In this part of the case his lordship finds several very visible mistakes, which he ranges under five heads. His first observation stands thus:

1. "When the corporation act was made, many of those ministers, who afterwards dissented, were in possession of their livings, and had been declared by King Charles II. himself but a few months before to have been found by him, when they waited on him in Holland, persons full of zeal for the peace of the church and state. Those particular non-conformists, who were followers of these men, could hardly be designed so soon to be excluded from any offices, merely in order to the preservation of the public peace, &c."

I find it very difficult to comprehend this reasoning: here are two things affirmed with respect to dissenting ministers, neither of which has any relation to the present case. 1. It is said that many of them were in possession of livings when the corporation act was made: 2. that a few months before that time King Charles had declared that he had found them to be persons full of zeal for the peace of the church and state.
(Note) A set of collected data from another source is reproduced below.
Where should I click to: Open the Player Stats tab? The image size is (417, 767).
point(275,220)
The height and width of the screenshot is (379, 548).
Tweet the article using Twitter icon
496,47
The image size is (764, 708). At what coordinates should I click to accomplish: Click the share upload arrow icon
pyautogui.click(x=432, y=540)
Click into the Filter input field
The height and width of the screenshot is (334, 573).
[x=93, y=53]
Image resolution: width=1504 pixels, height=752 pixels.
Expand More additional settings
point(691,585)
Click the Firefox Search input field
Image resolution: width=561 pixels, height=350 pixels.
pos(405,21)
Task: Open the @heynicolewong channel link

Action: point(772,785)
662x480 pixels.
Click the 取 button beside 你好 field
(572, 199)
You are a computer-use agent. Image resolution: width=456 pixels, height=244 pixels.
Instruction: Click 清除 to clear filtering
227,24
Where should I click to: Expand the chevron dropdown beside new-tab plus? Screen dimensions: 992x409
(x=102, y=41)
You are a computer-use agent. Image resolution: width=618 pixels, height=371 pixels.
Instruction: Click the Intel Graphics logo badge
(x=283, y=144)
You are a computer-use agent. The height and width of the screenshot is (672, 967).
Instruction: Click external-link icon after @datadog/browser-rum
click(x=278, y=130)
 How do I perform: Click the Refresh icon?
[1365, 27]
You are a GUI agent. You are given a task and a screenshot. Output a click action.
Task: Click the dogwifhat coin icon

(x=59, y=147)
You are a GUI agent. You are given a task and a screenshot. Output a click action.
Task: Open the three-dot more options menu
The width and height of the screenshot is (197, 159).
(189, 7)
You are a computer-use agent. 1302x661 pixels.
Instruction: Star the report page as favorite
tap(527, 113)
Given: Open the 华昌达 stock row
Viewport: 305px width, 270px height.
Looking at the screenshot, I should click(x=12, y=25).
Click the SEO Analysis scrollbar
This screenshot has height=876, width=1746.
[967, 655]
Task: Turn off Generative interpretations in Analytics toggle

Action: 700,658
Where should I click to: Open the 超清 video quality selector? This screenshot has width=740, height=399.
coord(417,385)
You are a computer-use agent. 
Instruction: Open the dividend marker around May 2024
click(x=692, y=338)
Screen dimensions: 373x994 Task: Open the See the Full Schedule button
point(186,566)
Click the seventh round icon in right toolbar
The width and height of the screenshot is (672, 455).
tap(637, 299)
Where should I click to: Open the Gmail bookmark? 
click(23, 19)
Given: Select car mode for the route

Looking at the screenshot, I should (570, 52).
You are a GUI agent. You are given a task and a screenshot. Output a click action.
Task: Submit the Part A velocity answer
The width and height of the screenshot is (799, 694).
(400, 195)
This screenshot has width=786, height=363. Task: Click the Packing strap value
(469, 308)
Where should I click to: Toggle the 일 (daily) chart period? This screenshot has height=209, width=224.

As to their being in possession of livings, it amounts to no proof of their zeal for the peace of church and state. A minister who

* Preamble to Corporation Act.

+ Ibid, p. 2.

has no living may be very zealous for the peace of both; and he who has many livings may possibly not regard the peace of either. Besides, the possession of livings which these ministers then had was an illegal possession, attended sometimes with injustice to the rightful incumbents, who had been ejected to make room for these men of zeal for peace; oftentimes with the injury of the true patrons, and almost always with the breach of the laws of church and state, insomuch that these ministers in possession at the time the corporation act passed, were liable to be dispossessed by the laws then in being, and were continued only by the indulgence and forbearance of the government in prospect of their compliance. 2. As to the king's declaration of their zeal for peace, it is a very feeble argument; for what if the king were deceived, and saw reason to alter his mind? or what if the ministers' behavior changed before the corporation act passed? In either of these cases, both which are very possible, the argument comes to nothing. But considering that the corporation act related not to ministers, the argument is still more absurd. For,

2. His lordship does not infer from the peaceableness of these ministers, that they were not intended to be affected by the act; but he infers from their peaceableness, that none of their followers were designed to be excluded from offices. But what if the followers were not so peaceable as the leaders, what then becomes of the argument? His lordship has produced no evidence that they were, and he has no right to the popish expedient of transferring merit from one to another.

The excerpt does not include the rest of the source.